Ruteng, Ekorantt.com – Ketua Badan Pengawas Pemilu (Bawaslu) Kabupaten Manggarai, Fortunatus Hamsah Manah mendorong orang muda untuk tidak menjadi penonton dan harus terlibat dalam praktik demokrasi.
Menurut Manah, demokrasi Indonesia tengah menghadapi ancaman regresi, sebagaimana disebutkan dalam kajian Thomas Power (2022) “Demokrasi Indonesia: Dari Stagnasi ke Regresi”, serta laporan LP3ES (2022) “Demokrasi Tanpa Demos” yang menyoroti lemahnya pelibatan masyarakat dalam praktik demokrasi.
Mirisnya, kata dia, kemunduran ini terjadi justru di tengah bonus demografi, ketika anak muda menjadi mayoritas.
“Sebagai generasi penerus, anak muda adalah pihak paling dirugikan dari demokrasi yang kehilangan rohnya,” terang Manah ketika memimpin apel memperingati Hari Sumpah Pemuda ke-97 di halaman Kantor Bawaslu Manggarai di Ruteng pada Selasa, 28 Oktober 2025.
Ia berpendapat lembaga-lembaga yang lahir dari demokrasi kini justru sering melakukan praktik yang tidak demokratis.
Di parlemen, misalnya, proses pembuatan undang-undang kerap mengesampingkan partisipasi publik. Bahkan dalam forum resmi, ada anggota DPR yang dengan gamblang menyebut bahwa keputusan pengesahan undang-undang berada di tangan ketua umum partai, bukan di tangan rakyat yang mereka wakili.
“Lalu, apa arti ‘wakil rakyat’ jika suara rakyat tidak lagi menjadi sumber keputusan?” tanya Manah retoris.
Ia juga menyoroti tindakan represif pemerintah terhadap demonstrasi dan kritik publik, yang menimbulkan ketakutan baru di tengah masyarakat.
Sementara itu, di lembaga penegak hukum, maraknya kasus korupsi dan kolusi dengan pengusaha dan penguasa membuat hukum kehilangan wibawa di mata rakyat.
Dalam konteks itu, Manah memaparkan hasil survei CSIS (2022) yang menunjukkan penurunan dukungan anak muda terhadap demokrasi, dari 68,5 persen pada 2018 menjadi 63,8 persen pada 2022. Lebih mengkhawatirkan lagi, hanya 1,1 persen anak muda yang berminat bergabung dengan partai politik — satu-satunya kanal formal untuk melahirkan pemimpin negeri.
“Anak muda banyak, tapi perannya kecil. Mereka seperti buih di samudera, tampak banyak, namun tak punya arah arus yang menentukan,” katanya.
Ia menilai, kebuntuan partisipasi politik anak muda bersumber dari belum adanya kebijakan afirmasi dalam Undang-Undang Partai Politik maupun pemilu yang memberi ruang bagi generasi muda.
“Politik elektoral, telah menjadi arena yang mahal dan eksklusif, sehingga demokrasi seolah hanya milik mereka yang punya jejaring dan modal finansial,” tegasnya.
Dalam bagian reflektifnya, eks jurnalis Surat Kabar Fajar Bali ini menyinggung fenomena “demokrasi viral” di media sosial sebagai kanal alternatif partisipasi anak muda.
Dunia maya, menurut Manah, menjadi ruang baru untuk berdiskusi, mengkritik, dan memaksa negara merespons isu publik yang selama ini diabaikan.

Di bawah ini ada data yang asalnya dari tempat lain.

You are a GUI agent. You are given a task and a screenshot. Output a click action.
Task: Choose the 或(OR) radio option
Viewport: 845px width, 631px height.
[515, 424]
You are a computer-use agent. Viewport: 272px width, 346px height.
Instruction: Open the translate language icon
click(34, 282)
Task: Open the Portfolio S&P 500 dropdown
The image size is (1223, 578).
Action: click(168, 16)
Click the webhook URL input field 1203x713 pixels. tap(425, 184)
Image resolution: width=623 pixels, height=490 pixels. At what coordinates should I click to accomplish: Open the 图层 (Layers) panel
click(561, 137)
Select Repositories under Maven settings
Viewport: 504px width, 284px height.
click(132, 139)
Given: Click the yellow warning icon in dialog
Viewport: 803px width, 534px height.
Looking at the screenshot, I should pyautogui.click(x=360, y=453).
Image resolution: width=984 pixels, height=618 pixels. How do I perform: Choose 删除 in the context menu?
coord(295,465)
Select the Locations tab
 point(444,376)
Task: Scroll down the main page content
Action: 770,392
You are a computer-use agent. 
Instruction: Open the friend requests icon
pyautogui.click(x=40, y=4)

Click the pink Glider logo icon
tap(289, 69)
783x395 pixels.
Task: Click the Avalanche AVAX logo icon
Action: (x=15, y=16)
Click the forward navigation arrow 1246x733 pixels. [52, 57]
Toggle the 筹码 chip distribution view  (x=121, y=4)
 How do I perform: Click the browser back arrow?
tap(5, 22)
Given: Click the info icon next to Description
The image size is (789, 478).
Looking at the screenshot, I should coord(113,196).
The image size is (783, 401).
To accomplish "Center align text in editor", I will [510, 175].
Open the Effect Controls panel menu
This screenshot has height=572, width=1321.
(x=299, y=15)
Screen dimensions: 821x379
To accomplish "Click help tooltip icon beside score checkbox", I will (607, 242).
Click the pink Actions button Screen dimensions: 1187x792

“Media sosial seringkali menjadi alat koreksi cepat terhadap kebijakan yang lalai. Kasus yang awalnya tak direspons bisa menjadi prioritas penegak hukum setelah viral,” ungkapnya.
Namun, ia mengingatkan bahwa demokrasi tidak bisa terus bergantung pada yang viral. Ruang digital pun kini telah dikuasai oleh modal besar dan industri buzzer yang mempermainkan opini publik.
Sementara di sisi lain, ancaman pasal-pasal karet dan pembungkaman akun kritis membuat banyak anak muda takut bersuara.
“Setelah tersisih di demokrasi elektoral, kini anak muda juga terancam di demokrasi viral,” tegasnya dengan nada prihatin.
Manah menyerukan agar negara memberi ruang afirmasi politik bagi anak muda, seperti halnya kebijakan afirmasi bagi perempuan pada awal reformasi.
Ia menilai, tanpa keterlibatan aktif generasi muda, demokrasi Indonesia hanya akan menjadi ritual prosedural tanpa substansi.
“Akan menjadi ironi besar bila di negeri demokrasi ketiga terbesar di dunia, justru anak muda, pemilik mayoritas suara menjadi kelompok rentan baru,” tutupnya.